Work to complete
Present the lines of the records as a Markdown table with the columns Number and Text, starting with the line that contains "Where should I click to: Click the Terrace" and going on through the line that contains "[x=116, y=190]". Leave out blank lines, and give each remaining line its own numbered row.

Material for this exercise
— Begin —

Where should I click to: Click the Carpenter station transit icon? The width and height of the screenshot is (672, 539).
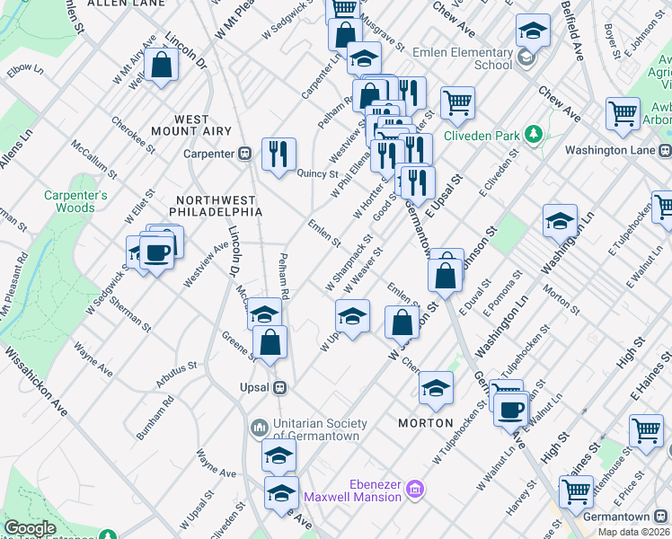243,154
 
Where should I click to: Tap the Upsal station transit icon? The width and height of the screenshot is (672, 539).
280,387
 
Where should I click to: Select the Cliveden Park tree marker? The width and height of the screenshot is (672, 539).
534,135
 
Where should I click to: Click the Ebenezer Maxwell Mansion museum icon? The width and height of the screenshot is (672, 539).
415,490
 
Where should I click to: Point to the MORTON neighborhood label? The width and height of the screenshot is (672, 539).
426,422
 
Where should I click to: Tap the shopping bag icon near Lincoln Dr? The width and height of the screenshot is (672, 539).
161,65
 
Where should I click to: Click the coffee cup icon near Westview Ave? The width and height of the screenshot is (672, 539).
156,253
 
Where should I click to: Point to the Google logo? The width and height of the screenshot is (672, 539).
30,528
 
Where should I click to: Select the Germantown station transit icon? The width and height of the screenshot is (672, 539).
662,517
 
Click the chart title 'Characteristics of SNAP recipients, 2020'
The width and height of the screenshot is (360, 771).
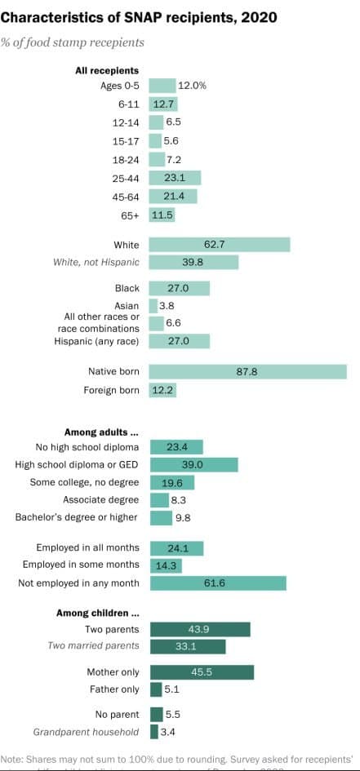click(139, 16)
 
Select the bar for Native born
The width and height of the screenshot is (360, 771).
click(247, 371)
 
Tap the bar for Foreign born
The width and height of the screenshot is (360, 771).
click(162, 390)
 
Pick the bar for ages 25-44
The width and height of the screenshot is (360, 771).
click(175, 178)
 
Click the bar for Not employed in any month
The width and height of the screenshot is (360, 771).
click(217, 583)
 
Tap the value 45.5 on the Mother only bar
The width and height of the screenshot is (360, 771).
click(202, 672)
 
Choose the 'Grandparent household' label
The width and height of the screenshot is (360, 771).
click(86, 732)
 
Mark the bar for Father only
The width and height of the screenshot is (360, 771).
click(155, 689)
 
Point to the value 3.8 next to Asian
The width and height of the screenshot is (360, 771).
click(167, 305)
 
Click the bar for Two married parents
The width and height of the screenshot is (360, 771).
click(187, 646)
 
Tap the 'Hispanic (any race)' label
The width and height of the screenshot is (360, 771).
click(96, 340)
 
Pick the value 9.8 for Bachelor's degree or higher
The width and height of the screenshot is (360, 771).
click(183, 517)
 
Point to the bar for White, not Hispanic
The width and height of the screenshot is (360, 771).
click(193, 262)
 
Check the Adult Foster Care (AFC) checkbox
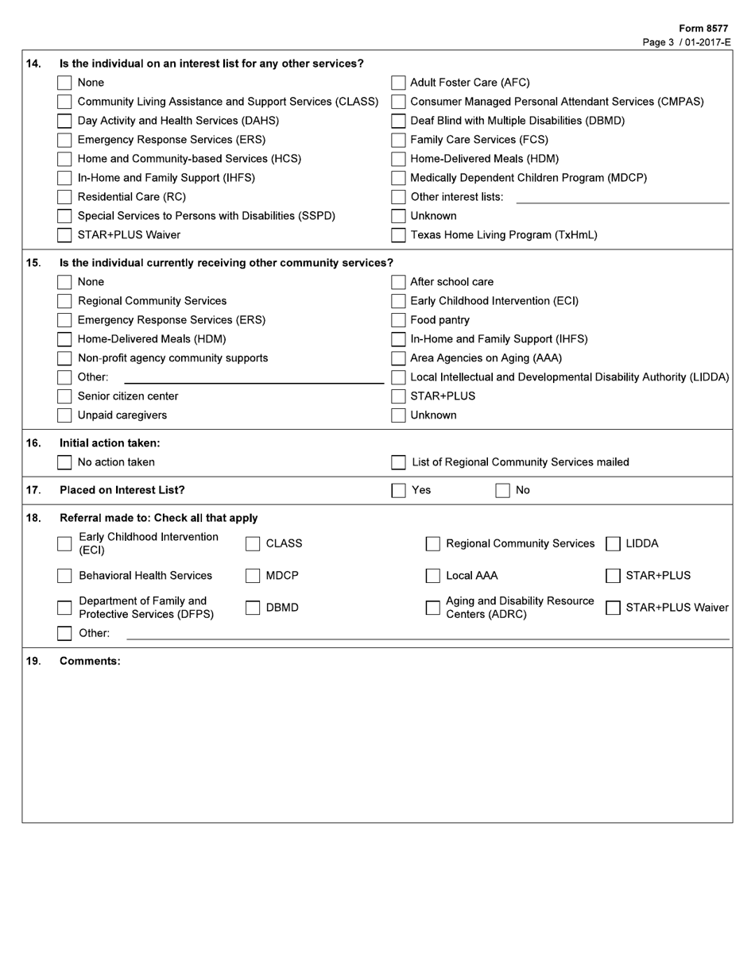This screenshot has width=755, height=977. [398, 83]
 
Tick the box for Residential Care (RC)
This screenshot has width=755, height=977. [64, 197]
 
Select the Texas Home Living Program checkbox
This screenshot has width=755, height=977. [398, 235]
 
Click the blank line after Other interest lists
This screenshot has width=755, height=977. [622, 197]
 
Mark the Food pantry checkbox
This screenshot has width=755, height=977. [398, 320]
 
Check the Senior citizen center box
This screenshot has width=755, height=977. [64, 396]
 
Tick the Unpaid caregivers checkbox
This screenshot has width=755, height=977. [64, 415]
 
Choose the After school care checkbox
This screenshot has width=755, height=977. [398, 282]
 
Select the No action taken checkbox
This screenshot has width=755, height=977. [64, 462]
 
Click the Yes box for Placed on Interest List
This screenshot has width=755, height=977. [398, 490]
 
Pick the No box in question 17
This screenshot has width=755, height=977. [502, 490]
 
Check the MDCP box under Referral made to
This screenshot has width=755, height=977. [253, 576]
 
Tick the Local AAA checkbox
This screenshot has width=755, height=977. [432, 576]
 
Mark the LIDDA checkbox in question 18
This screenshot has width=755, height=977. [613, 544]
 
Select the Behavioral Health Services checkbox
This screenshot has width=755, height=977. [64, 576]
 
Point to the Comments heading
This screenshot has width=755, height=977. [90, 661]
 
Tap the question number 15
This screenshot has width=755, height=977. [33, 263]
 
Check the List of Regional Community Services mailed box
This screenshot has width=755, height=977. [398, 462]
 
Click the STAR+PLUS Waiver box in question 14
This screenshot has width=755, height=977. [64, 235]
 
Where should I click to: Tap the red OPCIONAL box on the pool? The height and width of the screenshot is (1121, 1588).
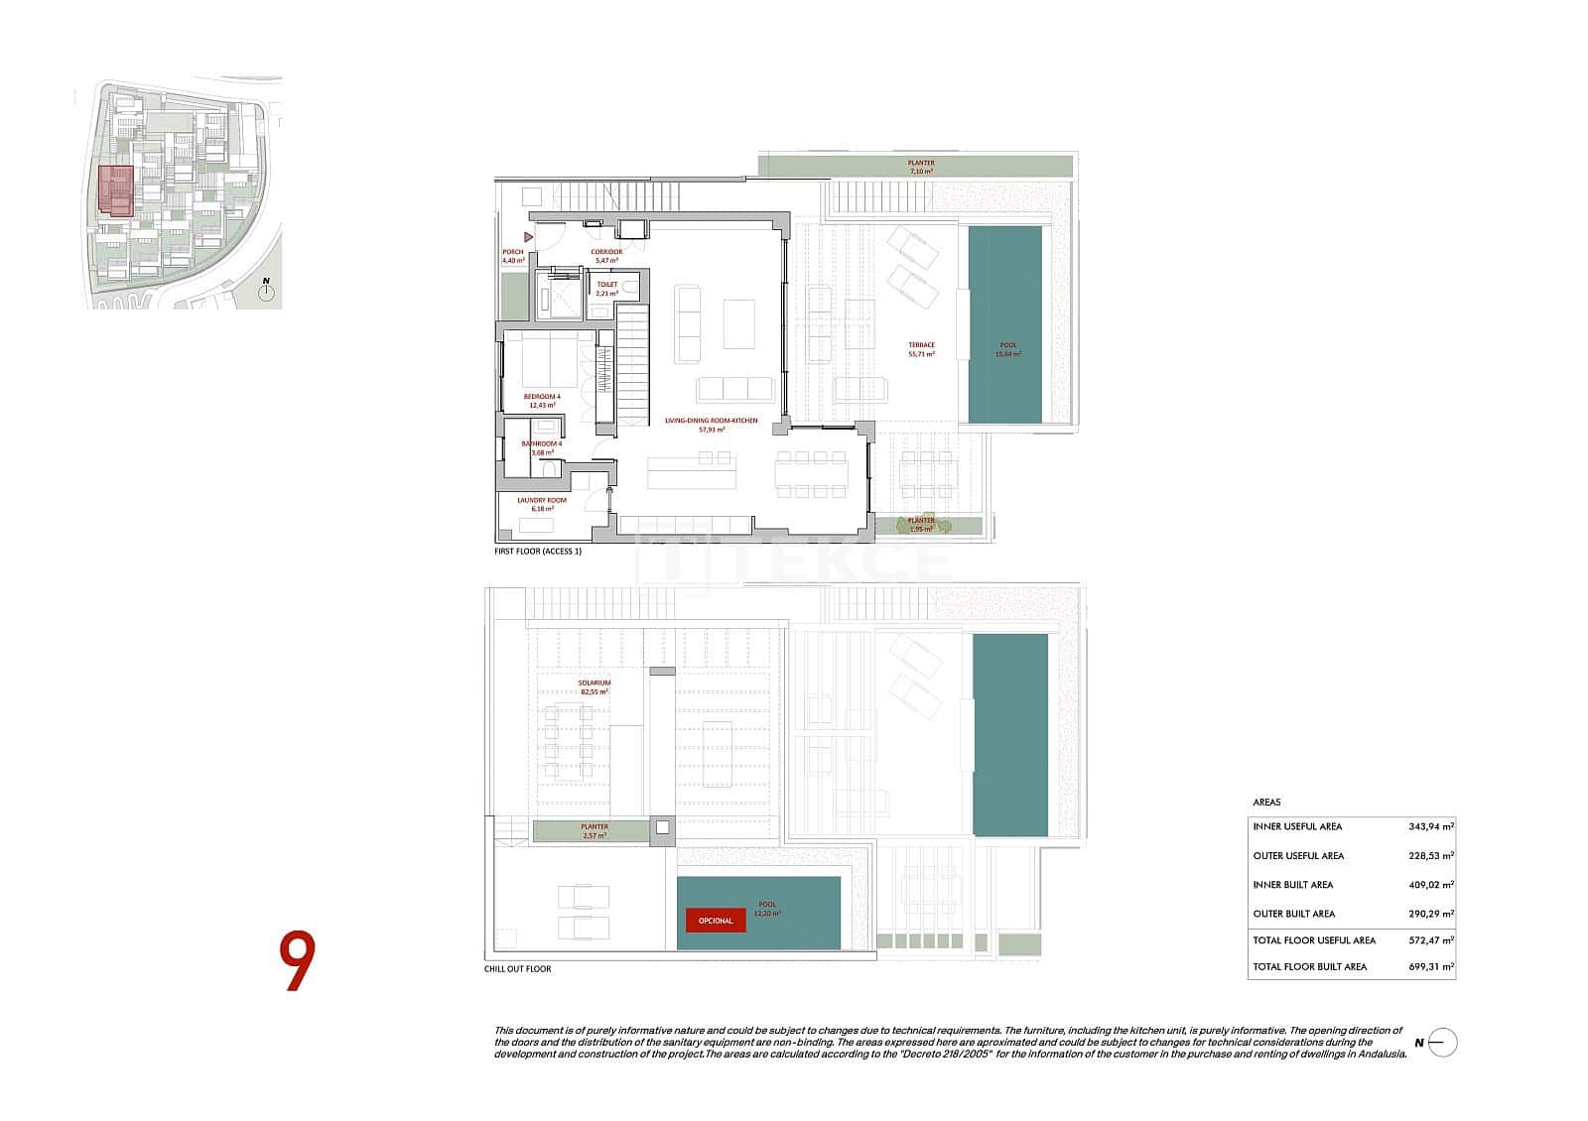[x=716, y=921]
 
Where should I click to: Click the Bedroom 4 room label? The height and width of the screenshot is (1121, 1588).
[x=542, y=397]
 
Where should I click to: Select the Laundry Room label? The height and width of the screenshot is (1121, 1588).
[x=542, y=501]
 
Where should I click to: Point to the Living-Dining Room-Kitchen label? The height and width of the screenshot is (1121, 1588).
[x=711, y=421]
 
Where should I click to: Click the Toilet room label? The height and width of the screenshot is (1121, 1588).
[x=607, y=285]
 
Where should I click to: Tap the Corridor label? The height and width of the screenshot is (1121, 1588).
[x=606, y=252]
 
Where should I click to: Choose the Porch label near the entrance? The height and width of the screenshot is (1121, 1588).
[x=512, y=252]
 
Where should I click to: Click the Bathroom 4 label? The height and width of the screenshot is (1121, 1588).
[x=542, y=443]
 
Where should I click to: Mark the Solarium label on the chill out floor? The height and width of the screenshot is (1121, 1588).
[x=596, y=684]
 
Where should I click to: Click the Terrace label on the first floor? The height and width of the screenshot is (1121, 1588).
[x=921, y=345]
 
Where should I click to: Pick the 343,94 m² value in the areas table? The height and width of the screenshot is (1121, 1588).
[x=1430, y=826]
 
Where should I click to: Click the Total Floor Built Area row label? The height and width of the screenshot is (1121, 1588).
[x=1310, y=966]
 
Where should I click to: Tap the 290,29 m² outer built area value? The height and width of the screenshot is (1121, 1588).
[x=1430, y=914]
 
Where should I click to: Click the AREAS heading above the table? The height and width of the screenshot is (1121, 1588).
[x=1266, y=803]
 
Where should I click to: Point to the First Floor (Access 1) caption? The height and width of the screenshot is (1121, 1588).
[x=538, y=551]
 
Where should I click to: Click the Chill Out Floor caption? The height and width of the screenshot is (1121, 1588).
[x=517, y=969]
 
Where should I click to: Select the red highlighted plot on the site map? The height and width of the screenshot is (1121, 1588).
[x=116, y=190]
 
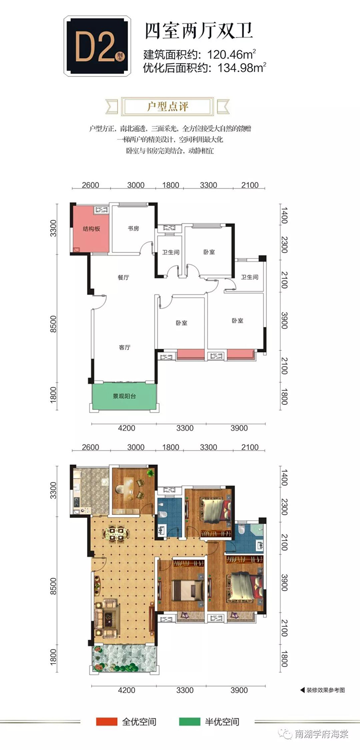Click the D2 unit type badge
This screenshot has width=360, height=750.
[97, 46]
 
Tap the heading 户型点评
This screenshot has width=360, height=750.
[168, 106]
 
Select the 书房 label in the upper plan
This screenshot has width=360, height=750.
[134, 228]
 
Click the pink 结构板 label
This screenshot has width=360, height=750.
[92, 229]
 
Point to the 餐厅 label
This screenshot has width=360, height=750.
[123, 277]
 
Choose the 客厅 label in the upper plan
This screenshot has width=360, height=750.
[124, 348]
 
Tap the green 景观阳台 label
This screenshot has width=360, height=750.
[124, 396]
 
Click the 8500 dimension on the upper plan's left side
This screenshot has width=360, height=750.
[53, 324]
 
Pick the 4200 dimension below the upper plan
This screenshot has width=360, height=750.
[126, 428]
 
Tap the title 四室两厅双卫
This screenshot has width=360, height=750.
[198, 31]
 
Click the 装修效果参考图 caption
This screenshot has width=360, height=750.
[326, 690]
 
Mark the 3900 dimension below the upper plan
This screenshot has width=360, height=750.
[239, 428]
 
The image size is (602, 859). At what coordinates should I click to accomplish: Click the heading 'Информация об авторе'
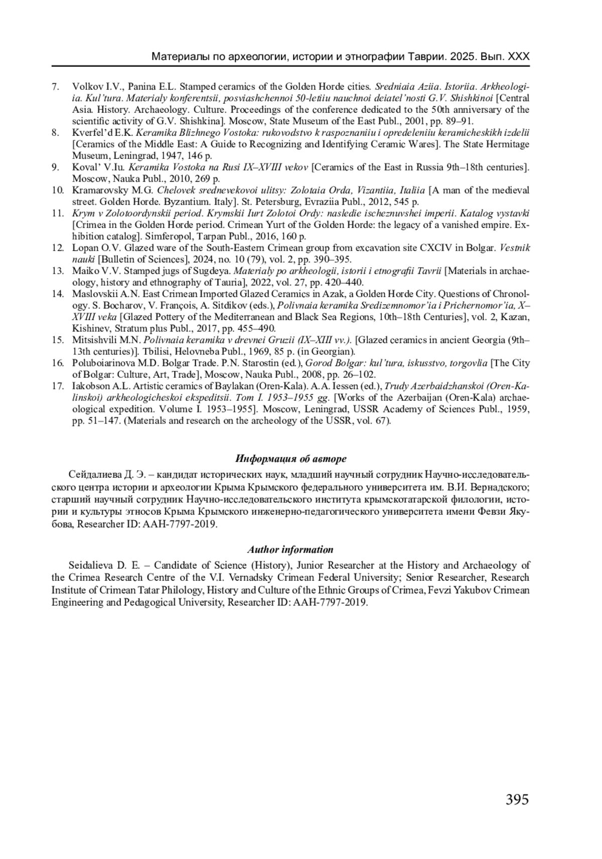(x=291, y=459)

— End —

Finished exercise
| Number | Text |
|---|---|
| 1 | Where should I click to: Click the Terrace label on the first floor? The height and width of the screenshot is (1121, 1588). |
| 2 | [x=921, y=345] |
| 3 | Where should I click to: Pick the 343,94 m² value in the areas table? The height and width of the screenshot is (1121, 1588). |
| 4 | [x=1430, y=826] |
| 5 | Where should I click to: Click the Total Floor Built Area row label? The height and width of the screenshot is (1121, 1588). |
| 6 | [x=1310, y=966] |
| 7 | Where should I click to: Tap the 290,29 m² outer built area value? The height and width of the screenshot is (1121, 1588). |
| 8 | [x=1430, y=914] |
| 9 | Where should I click to: Click the AREAS heading above the table? The height and width of the screenshot is (1121, 1588). |
| 10 | [x=1266, y=803] |
| 11 | Where should I click to: Point to the First Floor (Access 1) caption? The height and width of the screenshot is (1121, 1588). |
| 12 | [x=538, y=551] |
| 13 | Where should I click to: Click the Chill Out Floor caption? The height and width of the screenshot is (1121, 1588). |
| 14 | [x=517, y=969] |
| 15 | Where should I click to: Select the red highlighted plot on the site map? The height and width of the screenshot is (1121, 1588). |
| 16 | [x=116, y=190] |